[Entries pointing to words and elements]
** START **
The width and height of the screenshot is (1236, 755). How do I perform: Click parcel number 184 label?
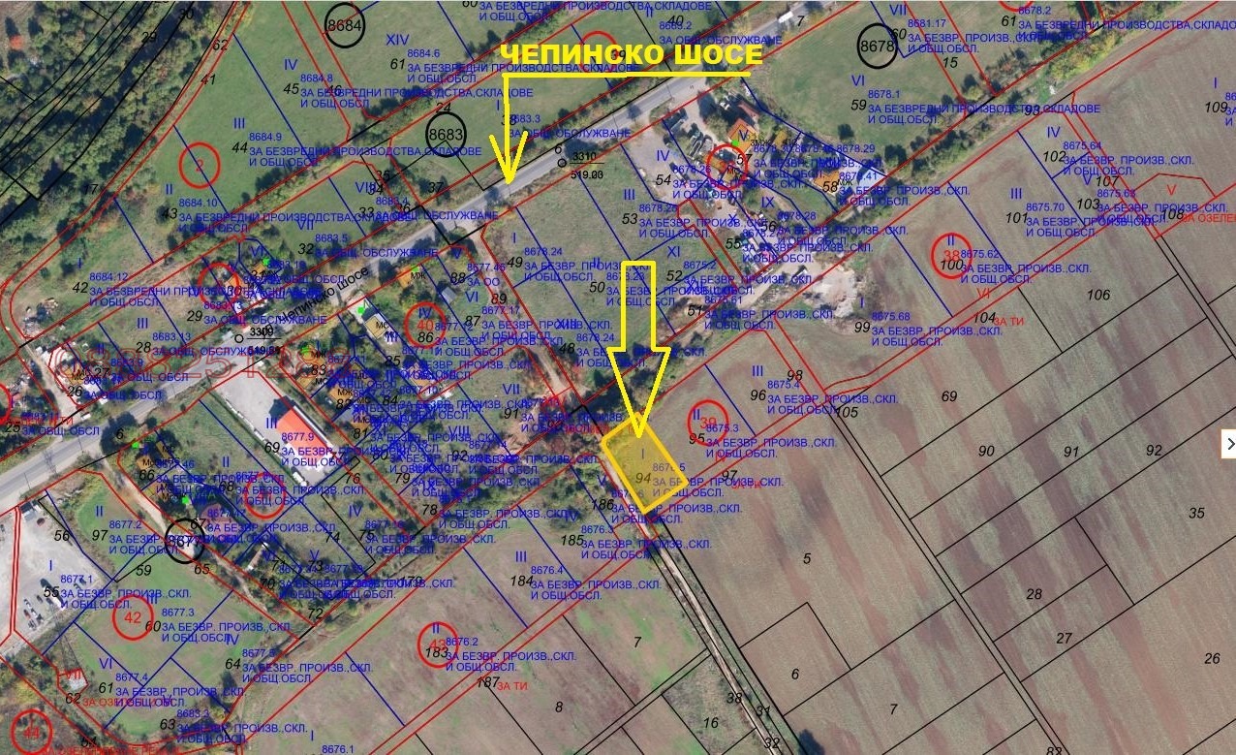coord(521,581)
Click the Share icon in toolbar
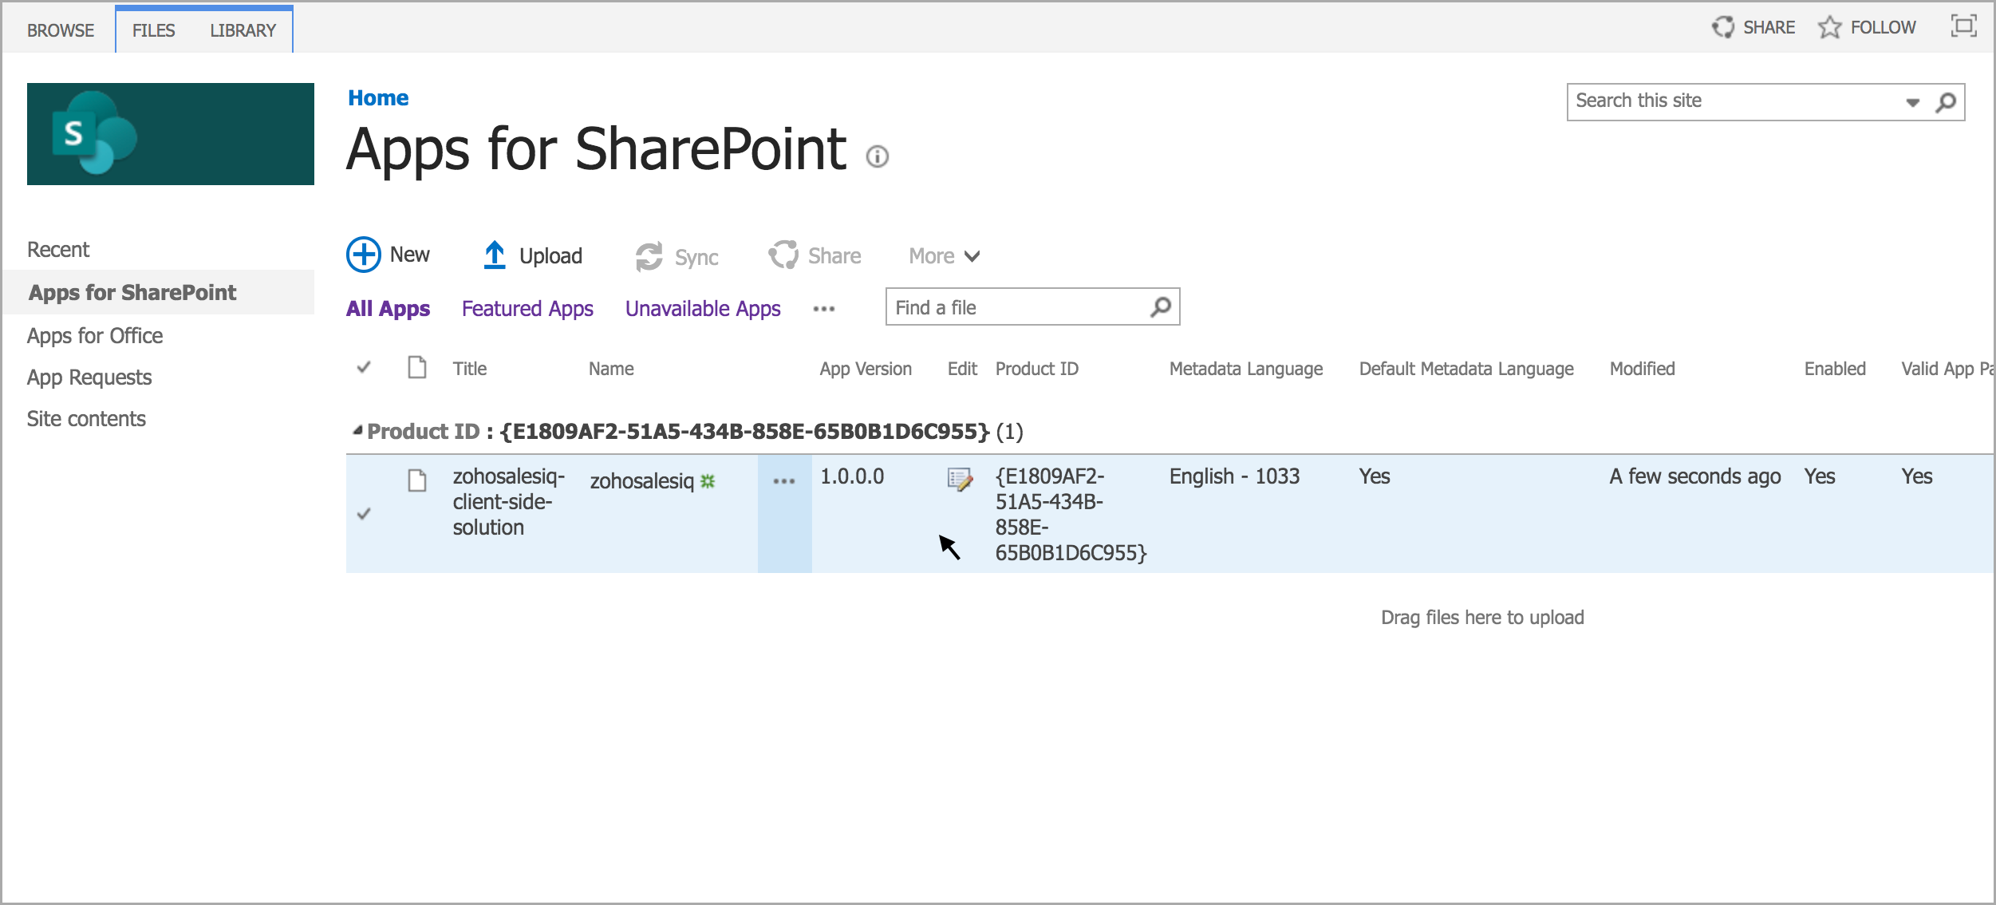 (783, 255)
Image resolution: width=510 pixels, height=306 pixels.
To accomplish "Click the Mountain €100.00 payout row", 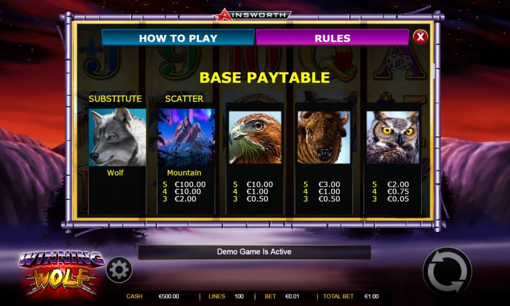I will [185, 185].
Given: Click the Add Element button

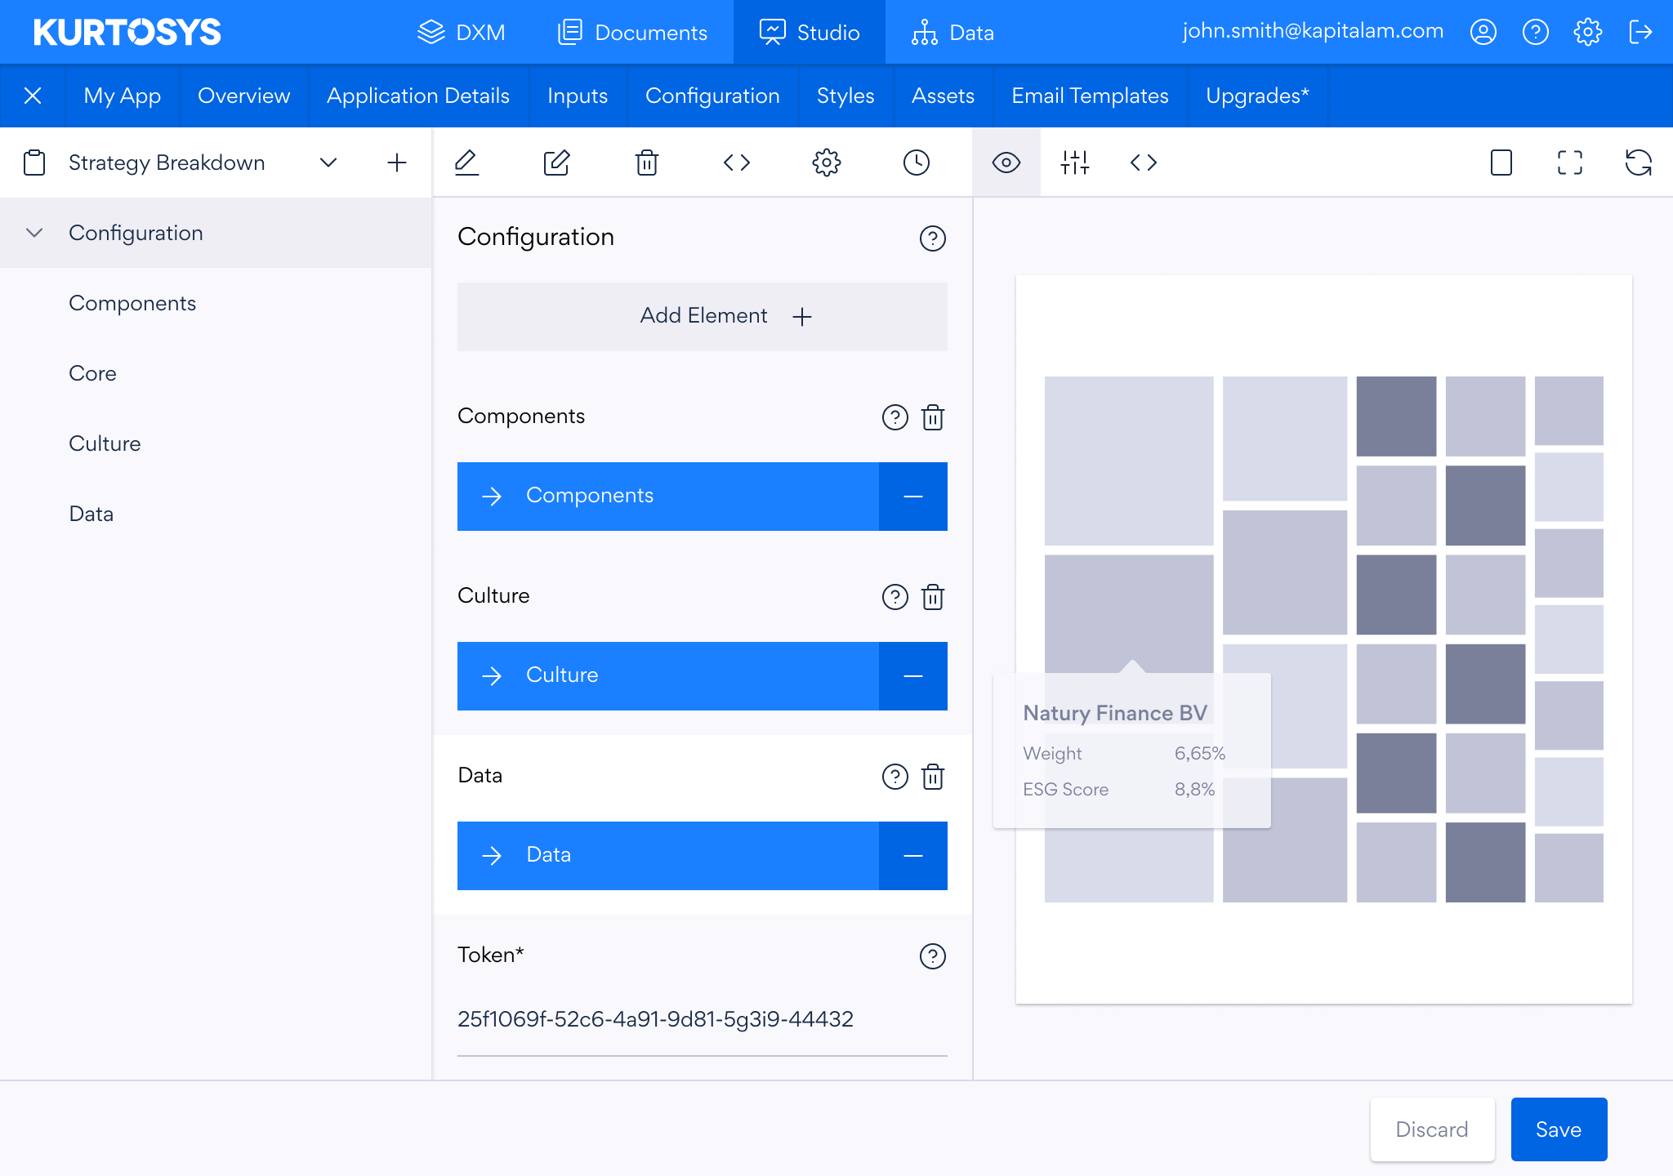Looking at the screenshot, I should point(702,317).
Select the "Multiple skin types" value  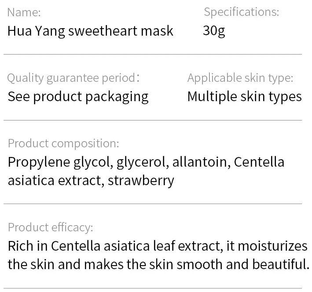[244, 96]
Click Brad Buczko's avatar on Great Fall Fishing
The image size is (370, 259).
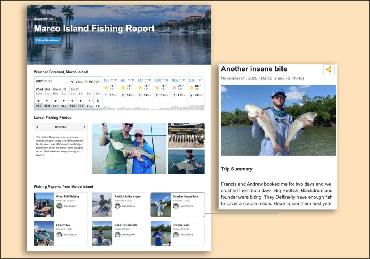59,206
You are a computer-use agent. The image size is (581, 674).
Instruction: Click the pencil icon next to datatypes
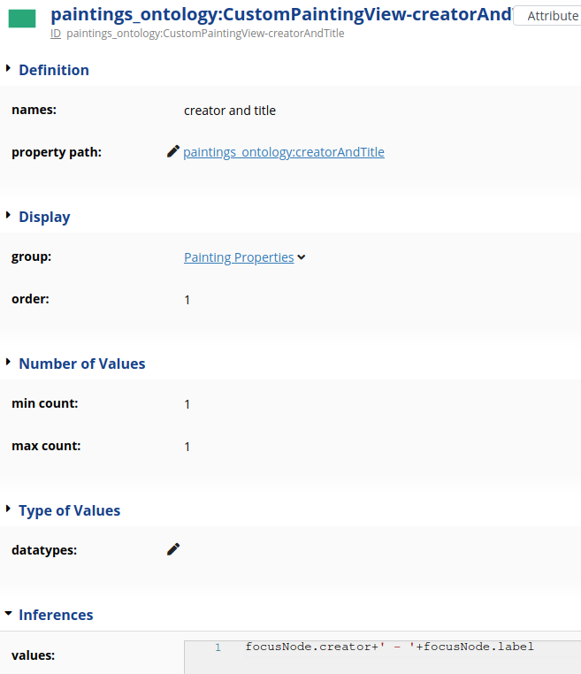point(173,549)
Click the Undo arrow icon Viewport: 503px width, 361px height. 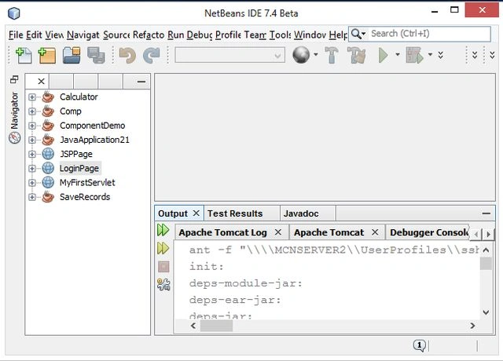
** END **
To do
Write out the lines starting at the one that contains "You are a computer-use" and ending with the last line above, leaving out the pictures.

Right answer
You are a computer-use agent. The image size is (581, 674).
Instruction: Click the pencil icon next to datatypes
point(173,549)
Click the Undo arrow icon Viewport: 503px width, 361px height. 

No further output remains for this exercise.